#### [Exercise directions]
The entries that follow should be duplicated in full, without a single alteration.

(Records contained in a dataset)
++++

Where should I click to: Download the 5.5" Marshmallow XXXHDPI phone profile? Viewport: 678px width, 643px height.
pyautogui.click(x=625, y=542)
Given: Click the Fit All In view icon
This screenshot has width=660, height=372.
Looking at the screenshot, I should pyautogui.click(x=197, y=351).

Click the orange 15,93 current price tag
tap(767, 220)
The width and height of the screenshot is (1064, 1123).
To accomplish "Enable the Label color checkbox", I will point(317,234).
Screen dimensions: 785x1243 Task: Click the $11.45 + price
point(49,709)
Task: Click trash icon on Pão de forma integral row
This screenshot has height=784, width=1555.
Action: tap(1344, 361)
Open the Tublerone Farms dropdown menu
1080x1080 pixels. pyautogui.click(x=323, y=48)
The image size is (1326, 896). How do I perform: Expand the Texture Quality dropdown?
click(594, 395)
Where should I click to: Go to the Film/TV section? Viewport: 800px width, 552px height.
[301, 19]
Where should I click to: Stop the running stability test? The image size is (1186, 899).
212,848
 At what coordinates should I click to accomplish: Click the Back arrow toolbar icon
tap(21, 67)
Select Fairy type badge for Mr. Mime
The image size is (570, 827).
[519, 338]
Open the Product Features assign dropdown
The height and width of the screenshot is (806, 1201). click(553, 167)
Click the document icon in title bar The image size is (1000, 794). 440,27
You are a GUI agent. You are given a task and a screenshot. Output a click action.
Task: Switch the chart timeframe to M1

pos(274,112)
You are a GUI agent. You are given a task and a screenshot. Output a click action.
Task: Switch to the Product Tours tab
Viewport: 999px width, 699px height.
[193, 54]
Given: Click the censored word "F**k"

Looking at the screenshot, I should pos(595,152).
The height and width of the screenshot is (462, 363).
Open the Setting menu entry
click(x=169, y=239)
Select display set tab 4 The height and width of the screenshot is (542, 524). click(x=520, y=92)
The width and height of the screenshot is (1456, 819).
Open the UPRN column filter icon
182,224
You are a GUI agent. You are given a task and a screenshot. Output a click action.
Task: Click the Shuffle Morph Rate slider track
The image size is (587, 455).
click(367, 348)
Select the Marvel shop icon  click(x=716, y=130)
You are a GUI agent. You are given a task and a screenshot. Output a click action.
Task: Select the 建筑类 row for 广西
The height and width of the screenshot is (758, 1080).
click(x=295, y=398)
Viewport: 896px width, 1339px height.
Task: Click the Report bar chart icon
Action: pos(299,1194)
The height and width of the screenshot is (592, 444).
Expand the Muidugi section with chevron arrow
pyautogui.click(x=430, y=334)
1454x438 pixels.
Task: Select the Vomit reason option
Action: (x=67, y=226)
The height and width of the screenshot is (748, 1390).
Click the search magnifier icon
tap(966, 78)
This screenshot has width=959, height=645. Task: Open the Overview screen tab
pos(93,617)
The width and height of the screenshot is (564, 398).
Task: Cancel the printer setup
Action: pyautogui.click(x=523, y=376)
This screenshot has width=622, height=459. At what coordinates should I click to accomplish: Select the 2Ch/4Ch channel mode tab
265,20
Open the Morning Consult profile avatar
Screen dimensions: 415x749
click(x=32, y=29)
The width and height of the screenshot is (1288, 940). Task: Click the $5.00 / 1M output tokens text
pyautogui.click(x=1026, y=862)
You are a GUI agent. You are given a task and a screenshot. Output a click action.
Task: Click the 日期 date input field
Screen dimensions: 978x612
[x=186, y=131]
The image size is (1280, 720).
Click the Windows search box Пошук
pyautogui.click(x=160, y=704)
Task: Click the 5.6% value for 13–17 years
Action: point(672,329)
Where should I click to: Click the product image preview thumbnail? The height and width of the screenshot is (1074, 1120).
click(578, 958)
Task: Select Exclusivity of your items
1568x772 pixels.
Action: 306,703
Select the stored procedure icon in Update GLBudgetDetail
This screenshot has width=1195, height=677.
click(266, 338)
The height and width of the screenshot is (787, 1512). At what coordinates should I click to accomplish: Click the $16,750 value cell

++++

#### [Solution to this task]
Where should I click to: Download the 5.5" Marshmallow XXXHDPI phone profile? Viewport: 678px width, 643px height.
pyautogui.click(x=625, y=542)
Given: Click the Fit All In view icon
This screenshot has width=660, height=372.
Looking at the screenshot, I should pyautogui.click(x=197, y=351).

Click the orange 15,93 current price tag
tap(767, 220)
The width and height of the screenshot is (1064, 1123).
To accomplish "Enable the Label color checkbox", I will point(317,234).
Screen dimensions: 785x1243 Task: Click the $11.45 + price
point(49,709)
Task: Click trash icon on Pão de forma integral row
This screenshot has height=784, width=1555.
Action: tap(1344, 361)
Open the Tublerone Farms dropdown menu
1080x1080 pixels. pyautogui.click(x=323, y=48)
The image size is (1326, 896). How do I perform: Expand the Texture Quality dropdown?
click(594, 395)
Where should I click to: Go to the Film/TV section? Viewport: 800px width, 552px height.
[301, 19]
Where should I click to: Stop the running stability test? The image size is (1186, 899).
212,848
 At what coordinates should I click to accomplish: Click the Back arrow toolbar icon
tap(21, 67)
Select Fairy type badge for Mr. Mime
The image size is (570, 827).
[519, 338]
Open the Product Features assign dropdown
The height and width of the screenshot is (806, 1201). click(553, 167)
Click the document icon in title bar The image size is (1000, 794). 440,27
You are a GUI agent. You are given a task and a screenshot. Output a click action.
Task: Switch the chart timeframe to M1

pos(274,112)
You are a GUI agent. You are given a task and a screenshot. Output a click action.
Task: Switch to the Product Tours tab
Viewport: 999px width, 699px height.
[193, 54]
Given: Click the censored word "F**k"

Looking at the screenshot, I should pos(595,152).
The height and width of the screenshot is (462, 363).
Open the Setting menu entry
click(x=169, y=239)
Select display set tab 4 The height and width of the screenshot is (542, 524). click(x=520, y=92)
The width and height of the screenshot is (1456, 819).
Open the UPRN column filter icon
182,224
You are a GUI agent. You are given a task and a screenshot. Output a click action.
Task: Click the Shuffle Morph Rate slider track
The image size is (587, 455).
click(367, 348)
Select the Marvel shop icon  click(x=716, y=130)
You are a GUI agent. You are given a task and a screenshot. Output a click action.
Task: Select the 建筑类 row for 广西
The height and width of the screenshot is (758, 1080).
click(x=295, y=398)
Viewport: 896px width, 1339px height.
Task: Click the Report bar chart icon
Action: pos(299,1194)
The height and width of the screenshot is (592, 444).
Expand the Muidugi section with chevron arrow
pyautogui.click(x=430, y=334)
1454x438 pixels.
Task: Select the Vomit reason option
Action: (x=67, y=226)
The height and width of the screenshot is (748, 1390).
Click the search magnifier icon
tap(966, 78)
This screenshot has width=959, height=645. Task: Open the Overview screen tab
pos(93,617)
The width and height of the screenshot is (564, 398).
Task: Cancel the printer setup
Action: pyautogui.click(x=523, y=376)
This screenshot has width=622, height=459. At what coordinates should I click to accomplish: Select the 2Ch/4Ch channel mode tab
265,20
Open the Morning Consult profile avatar
Screen dimensions: 415x749
click(x=32, y=29)
The width and height of the screenshot is (1288, 940). Task: Click the $5.00 / 1M output tokens text
pyautogui.click(x=1026, y=862)
You are a GUI agent. You are given a task and a screenshot. Output a click action.
Task: Click the 日期 date input field
Screen dimensions: 978x612
[x=186, y=131]
The image size is (1280, 720).
Click the Windows search box Пошук
pyautogui.click(x=160, y=704)
Task: Click the 5.6% value for 13–17 years
Action: point(672,329)
Where should I click to: Click the product image preview thumbnail? The height and width of the screenshot is (1074, 1120).
click(578, 958)
Task: Select Exclusivity of your items
1568x772 pixels.
Action: 306,703
Select the stored procedure icon in Update GLBudgetDetail
This screenshot has width=1195, height=677.
click(266, 338)
The height and width of the screenshot is (787, 1512). At what coordinates should I click to accomplish: Click the $16,750 value cell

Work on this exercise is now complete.